--- Start ---
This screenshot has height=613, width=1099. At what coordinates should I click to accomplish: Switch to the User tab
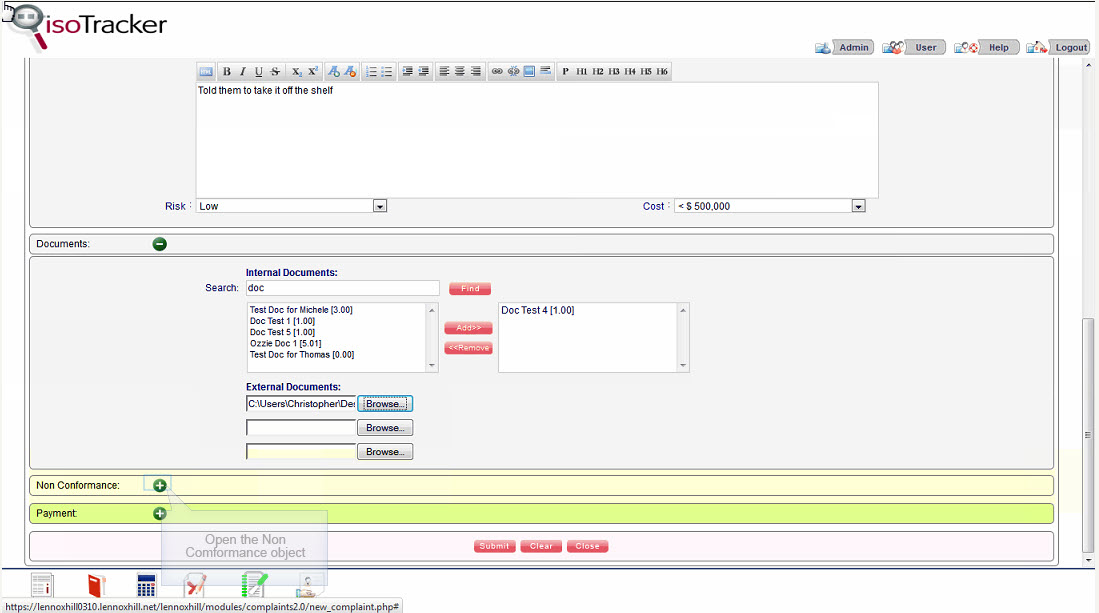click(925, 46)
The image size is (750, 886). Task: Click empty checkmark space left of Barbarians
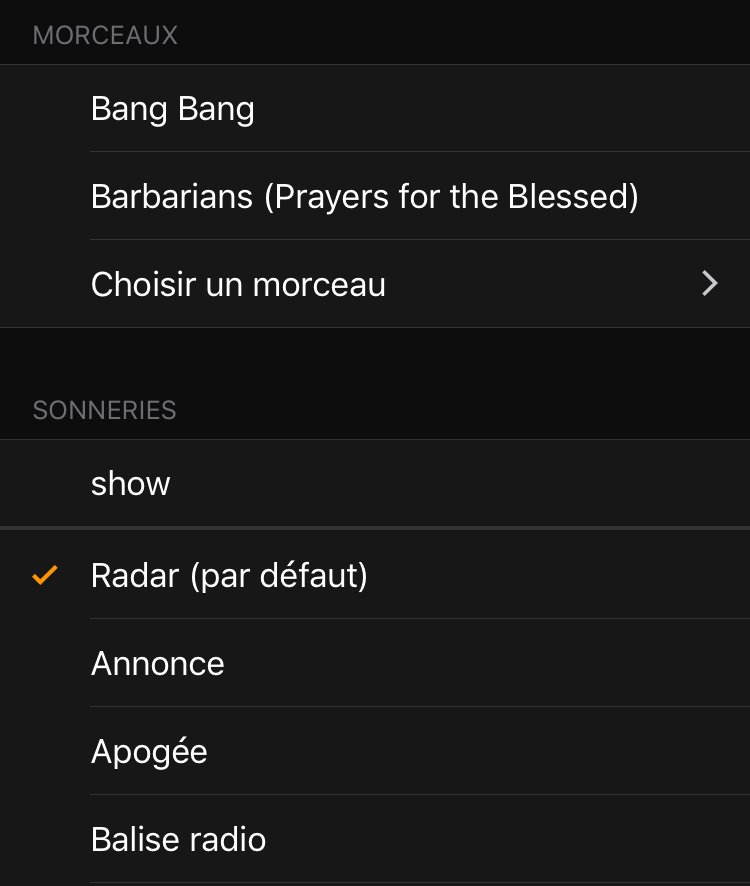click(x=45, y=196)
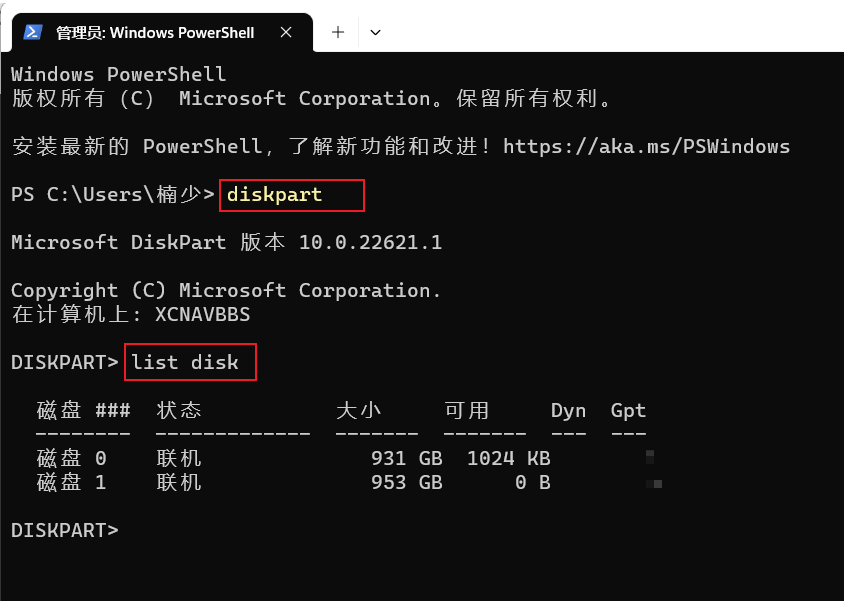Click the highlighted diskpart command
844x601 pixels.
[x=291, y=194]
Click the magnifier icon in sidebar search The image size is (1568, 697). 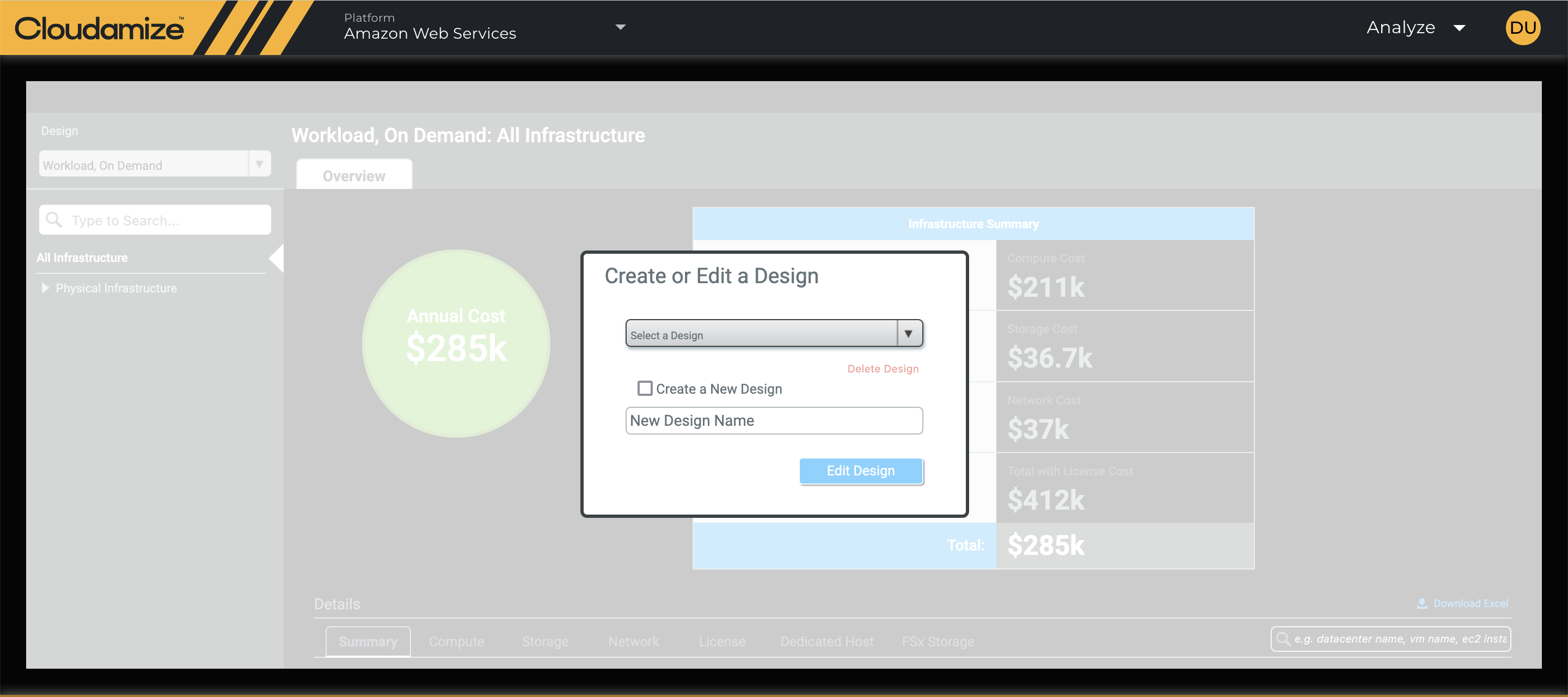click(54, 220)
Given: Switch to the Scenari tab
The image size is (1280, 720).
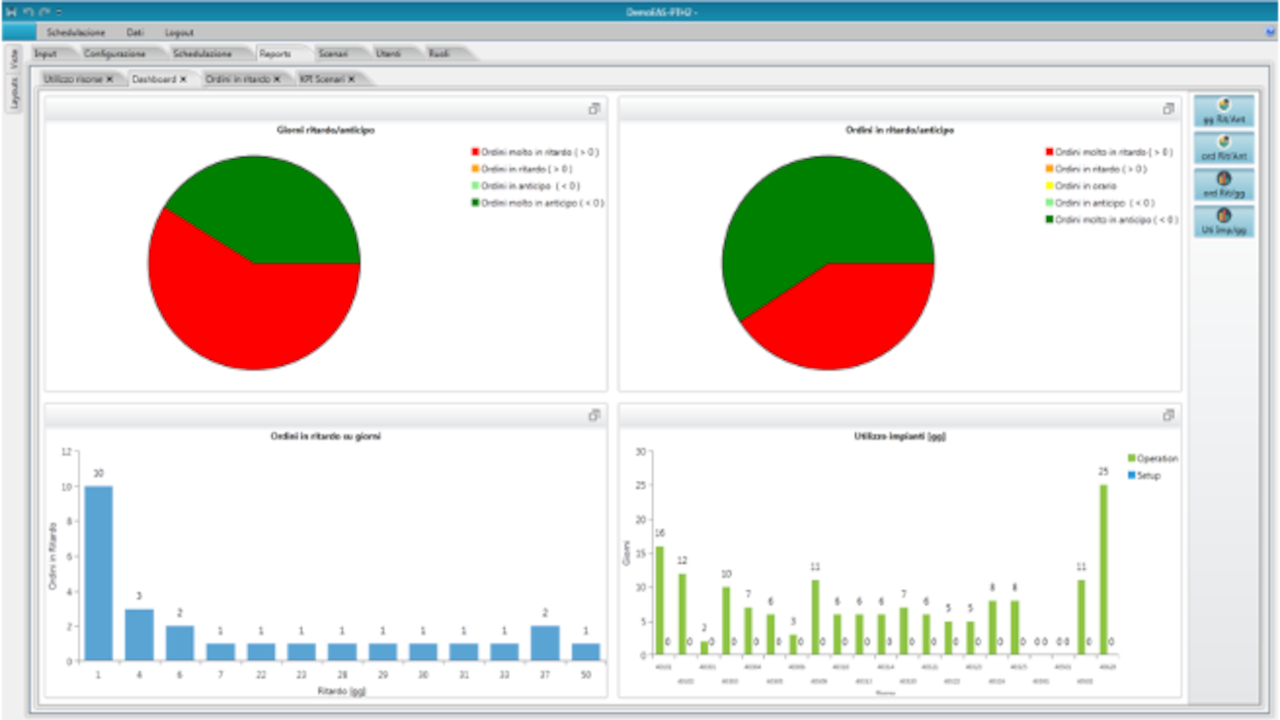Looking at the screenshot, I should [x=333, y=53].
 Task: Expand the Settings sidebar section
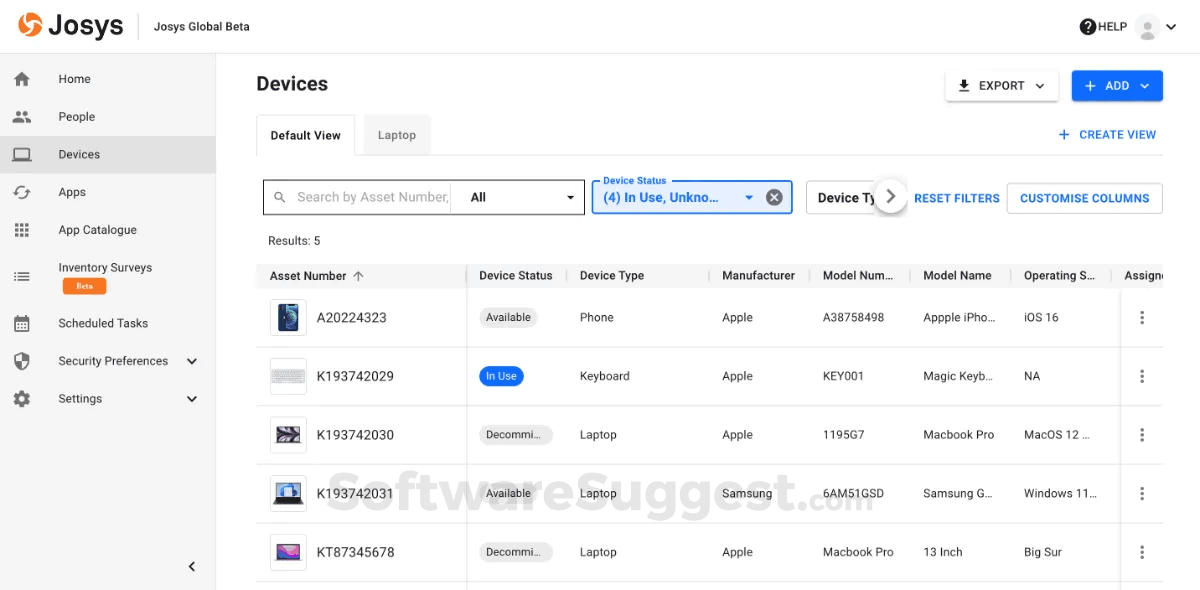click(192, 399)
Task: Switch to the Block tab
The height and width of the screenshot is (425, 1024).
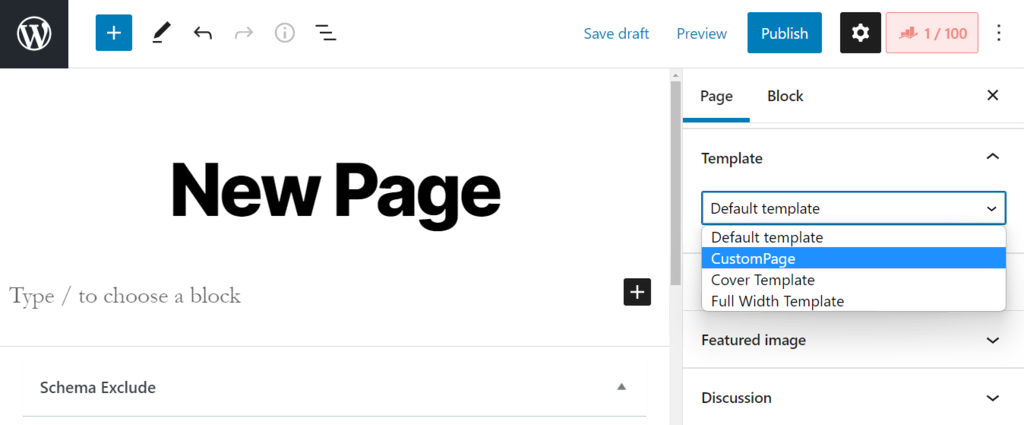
--- End ---
#### Set task
Could you scale the rows in the stretch from the one containing "Task: Expand the Settings sidebar section" through the last row, both included, and give them all again with the requests unchanged? Multiply every click coordinate in the answers by 1.1, round to whole numbers with halves rounded up, and leave the pictures out.

#### Finished answer
 Task: Expand the Settings sidebar section
click(211, 439)
Task: Switch to the Block tab
The height and width of the screenshot is (425, 1024).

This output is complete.